### Required work
Change "badge" to "label" in the rows starting at the line containing "Where should I" and ending at the line containing "pos(542,231)". Give only those lines, otherwise unaltered.

### Supplied material
==*==

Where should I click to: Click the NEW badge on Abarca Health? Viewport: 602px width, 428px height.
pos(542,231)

==*==

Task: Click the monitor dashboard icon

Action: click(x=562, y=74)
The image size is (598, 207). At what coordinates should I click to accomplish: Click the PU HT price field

==*==

### Response to this exercise
Where should I click to: Click the NEW label on Abarca Health? Viewport: 602px width, 428px height.
pos(542,231)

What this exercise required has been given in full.